(Listed entries Opens)

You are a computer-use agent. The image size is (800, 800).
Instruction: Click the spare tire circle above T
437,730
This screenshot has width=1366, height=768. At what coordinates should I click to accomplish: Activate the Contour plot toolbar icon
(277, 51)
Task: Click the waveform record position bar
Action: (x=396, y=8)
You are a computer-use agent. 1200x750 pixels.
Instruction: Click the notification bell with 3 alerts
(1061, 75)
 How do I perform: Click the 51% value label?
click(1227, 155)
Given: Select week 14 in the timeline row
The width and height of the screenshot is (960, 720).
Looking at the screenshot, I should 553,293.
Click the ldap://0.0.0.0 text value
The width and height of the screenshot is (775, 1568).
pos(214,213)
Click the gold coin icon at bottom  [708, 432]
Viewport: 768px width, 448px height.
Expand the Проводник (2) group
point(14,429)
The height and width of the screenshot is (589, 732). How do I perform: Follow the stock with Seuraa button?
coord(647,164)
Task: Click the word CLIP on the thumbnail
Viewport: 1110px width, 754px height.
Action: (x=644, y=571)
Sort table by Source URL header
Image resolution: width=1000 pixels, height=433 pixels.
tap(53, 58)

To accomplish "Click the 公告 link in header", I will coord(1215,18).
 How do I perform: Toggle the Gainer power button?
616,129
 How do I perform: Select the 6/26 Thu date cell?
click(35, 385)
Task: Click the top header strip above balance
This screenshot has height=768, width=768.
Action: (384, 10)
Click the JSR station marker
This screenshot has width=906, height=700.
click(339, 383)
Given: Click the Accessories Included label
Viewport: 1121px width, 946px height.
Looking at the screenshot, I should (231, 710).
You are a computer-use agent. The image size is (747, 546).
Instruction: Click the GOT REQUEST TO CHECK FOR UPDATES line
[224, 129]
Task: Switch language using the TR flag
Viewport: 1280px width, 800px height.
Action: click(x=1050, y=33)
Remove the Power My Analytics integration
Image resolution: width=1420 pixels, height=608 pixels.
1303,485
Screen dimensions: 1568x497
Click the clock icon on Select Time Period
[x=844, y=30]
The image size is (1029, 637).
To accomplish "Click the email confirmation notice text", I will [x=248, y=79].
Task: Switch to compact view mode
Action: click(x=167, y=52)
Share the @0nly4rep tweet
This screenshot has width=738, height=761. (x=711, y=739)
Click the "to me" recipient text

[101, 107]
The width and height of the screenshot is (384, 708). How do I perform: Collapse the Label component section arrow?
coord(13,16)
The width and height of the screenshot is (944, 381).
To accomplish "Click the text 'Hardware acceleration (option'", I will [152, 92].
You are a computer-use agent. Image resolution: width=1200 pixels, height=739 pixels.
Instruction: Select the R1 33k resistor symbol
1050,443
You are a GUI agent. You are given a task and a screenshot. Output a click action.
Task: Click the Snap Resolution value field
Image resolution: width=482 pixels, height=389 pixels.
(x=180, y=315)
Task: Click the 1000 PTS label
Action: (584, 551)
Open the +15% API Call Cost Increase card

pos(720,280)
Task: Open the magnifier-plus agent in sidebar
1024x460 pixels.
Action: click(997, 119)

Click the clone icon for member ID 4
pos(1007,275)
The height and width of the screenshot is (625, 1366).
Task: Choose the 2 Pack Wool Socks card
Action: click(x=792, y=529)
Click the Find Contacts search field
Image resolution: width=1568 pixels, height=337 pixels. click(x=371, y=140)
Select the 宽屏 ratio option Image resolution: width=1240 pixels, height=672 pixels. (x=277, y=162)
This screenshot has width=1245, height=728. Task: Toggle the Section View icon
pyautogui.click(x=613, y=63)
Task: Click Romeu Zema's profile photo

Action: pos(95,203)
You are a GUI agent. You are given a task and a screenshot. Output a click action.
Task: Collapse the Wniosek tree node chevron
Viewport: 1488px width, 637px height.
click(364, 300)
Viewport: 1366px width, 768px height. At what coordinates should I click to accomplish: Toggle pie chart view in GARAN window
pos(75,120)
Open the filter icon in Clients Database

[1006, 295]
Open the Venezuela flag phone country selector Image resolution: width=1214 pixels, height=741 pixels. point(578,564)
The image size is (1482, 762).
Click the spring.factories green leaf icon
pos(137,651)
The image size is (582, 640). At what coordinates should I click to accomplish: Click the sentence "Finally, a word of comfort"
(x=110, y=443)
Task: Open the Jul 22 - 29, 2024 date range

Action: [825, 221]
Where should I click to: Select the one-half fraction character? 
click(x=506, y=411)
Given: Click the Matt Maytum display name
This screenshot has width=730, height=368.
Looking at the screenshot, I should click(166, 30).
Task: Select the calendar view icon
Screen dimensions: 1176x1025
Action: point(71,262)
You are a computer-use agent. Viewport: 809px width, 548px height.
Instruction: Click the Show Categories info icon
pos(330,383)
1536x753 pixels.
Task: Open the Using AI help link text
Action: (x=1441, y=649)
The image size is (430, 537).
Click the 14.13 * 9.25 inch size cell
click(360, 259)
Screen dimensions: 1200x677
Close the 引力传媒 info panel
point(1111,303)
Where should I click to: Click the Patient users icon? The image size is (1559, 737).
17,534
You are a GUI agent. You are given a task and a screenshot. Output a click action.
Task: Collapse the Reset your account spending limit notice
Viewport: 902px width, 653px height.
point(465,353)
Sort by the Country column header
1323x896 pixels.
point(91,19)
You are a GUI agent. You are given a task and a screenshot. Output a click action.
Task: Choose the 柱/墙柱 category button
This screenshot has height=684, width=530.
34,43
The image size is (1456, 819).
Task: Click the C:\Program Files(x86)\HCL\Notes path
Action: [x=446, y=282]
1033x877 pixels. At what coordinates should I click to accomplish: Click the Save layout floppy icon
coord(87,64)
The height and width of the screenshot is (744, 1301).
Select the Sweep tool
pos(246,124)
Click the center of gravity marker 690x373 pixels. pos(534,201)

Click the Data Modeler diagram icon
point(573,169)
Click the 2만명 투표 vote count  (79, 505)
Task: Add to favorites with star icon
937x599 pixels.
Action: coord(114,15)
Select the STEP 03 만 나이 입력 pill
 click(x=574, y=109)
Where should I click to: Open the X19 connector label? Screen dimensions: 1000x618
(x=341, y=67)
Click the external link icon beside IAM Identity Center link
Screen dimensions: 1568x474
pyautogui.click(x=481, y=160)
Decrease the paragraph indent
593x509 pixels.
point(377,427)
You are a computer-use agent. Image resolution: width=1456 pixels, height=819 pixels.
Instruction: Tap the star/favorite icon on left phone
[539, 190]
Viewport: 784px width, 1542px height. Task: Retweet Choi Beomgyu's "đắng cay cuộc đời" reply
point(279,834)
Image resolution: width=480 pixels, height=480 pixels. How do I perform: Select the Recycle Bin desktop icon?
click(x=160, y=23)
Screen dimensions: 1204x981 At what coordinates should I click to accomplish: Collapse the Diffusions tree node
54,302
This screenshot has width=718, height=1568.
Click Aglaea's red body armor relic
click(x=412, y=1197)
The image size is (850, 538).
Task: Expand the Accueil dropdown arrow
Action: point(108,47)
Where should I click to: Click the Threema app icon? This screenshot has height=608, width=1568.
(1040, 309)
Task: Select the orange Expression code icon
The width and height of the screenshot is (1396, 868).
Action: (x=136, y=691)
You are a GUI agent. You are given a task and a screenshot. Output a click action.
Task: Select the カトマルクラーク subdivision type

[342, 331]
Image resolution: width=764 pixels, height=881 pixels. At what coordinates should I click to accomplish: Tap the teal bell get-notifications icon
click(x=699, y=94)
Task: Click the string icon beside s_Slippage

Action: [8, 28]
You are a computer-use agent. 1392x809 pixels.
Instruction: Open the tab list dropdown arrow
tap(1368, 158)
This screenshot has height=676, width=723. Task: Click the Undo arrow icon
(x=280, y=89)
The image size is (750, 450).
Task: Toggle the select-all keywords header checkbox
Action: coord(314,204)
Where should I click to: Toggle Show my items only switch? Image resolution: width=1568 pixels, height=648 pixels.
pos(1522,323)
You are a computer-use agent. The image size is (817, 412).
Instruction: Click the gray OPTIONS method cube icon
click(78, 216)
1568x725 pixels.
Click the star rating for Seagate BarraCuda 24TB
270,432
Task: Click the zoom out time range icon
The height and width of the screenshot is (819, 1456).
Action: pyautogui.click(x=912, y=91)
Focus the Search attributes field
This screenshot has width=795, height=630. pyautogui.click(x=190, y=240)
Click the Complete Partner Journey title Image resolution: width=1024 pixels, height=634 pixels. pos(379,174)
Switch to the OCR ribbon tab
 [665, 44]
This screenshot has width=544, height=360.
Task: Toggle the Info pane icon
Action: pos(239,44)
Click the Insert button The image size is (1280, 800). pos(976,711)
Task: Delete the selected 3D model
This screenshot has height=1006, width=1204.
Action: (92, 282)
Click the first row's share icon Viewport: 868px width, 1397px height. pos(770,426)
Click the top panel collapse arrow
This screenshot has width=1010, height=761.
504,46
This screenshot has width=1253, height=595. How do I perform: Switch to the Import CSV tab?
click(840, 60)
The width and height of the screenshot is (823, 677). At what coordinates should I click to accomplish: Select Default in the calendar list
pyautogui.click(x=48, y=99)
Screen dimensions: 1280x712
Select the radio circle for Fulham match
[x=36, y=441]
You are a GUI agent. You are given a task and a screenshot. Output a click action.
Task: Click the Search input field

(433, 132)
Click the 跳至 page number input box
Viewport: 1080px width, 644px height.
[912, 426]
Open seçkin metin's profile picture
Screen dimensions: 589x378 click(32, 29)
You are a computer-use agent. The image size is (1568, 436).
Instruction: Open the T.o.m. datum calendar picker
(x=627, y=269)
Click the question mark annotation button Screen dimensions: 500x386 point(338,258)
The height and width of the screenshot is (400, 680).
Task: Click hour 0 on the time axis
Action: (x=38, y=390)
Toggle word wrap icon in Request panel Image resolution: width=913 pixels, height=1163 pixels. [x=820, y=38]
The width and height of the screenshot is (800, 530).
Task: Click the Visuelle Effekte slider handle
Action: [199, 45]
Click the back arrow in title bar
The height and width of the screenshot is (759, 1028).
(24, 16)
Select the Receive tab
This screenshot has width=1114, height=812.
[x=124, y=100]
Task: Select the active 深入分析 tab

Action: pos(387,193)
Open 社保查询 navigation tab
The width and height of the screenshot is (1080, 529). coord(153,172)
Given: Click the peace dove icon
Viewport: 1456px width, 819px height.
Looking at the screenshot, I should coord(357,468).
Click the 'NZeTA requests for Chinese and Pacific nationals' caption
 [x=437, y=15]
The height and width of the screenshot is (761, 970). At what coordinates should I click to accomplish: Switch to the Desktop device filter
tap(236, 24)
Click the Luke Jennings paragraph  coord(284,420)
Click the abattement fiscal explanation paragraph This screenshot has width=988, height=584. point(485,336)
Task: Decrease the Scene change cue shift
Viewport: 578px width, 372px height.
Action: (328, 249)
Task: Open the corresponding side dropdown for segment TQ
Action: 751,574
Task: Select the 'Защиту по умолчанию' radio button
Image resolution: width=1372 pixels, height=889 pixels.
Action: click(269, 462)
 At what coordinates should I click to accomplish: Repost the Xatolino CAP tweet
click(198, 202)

(Listed entries Closes)

*Work order:*
Reproduce exactly, please, only the lines from the start of the data above to the line that contains "Task: Switch language using the TR flag", with both ends kept.

*Solution to this task:*
You are a computer-use agent. The image size is (800, 800).
Instruction: Click the spare tire circle above T
437,730
This screenshot has width=1366, height=768. At what coordinates should I click to accomplish: Activate the Contour plot toolbar icon
(277, 51)
Task: Click the waveform record position bar
Action: (x=396, y=8)
You are a computer-use agent. 1200x750 pixels.
Instruction: Click the notification bell with 3 alerts
(1061, 75)
 How do I perform: Click the 51% value label?
click(1227, 155)
Given: Select week 14 in the timeline row
The width and height of the screenshot is (960, 720).
Looking at the screenshot, I should 553,293.
Click the ldap://0.0.0.0 text value
The width and height of the screenshot is (775, 1568).
pos(214,213)
Click the gold coin icon at bottom  [708, 432]
Viewport: 768px width, 448px height.
Expand the Проводник (2) group
point(14,429)
The height and width of the screenshot is (589, 732). How do I perform: Follow the stock with Seuraa button?
coord(647,164)
Task: Click the word CLIP on the thumbnail
Viewport: 1110px width, 754px height.
Action: (x=644, y=571)
Sort table by Source URL header
Image resolution: width=1000 pixels, height=433 pixels.
tap(53, 58)

To accomplish "Click the 公告 link in header", I will coord(1215,18).
 How do I perform: Toggle the Gainer power button?
616,129
 How do I perform: Select the 6/26 Thu date cell?
click(35, 385)
Task: Click the top header strip above balance
This screenshot has height=768, width=768.
Action: (384, 10)
Click the JSR station marker
This screenshot has width=906, height=700.
click(339, 383)
Given: Click the Accessories Included label
Viewport: 1121px width, 946px height.
Looking at the screenshot, I should (231, 710).
You are a computer-use agent. The image size is (747, 546).
Instruction: Click the GOT REQUEST TO CHECK FOR UPDATES line
[224, 129]
Task: Switch language using the TR flag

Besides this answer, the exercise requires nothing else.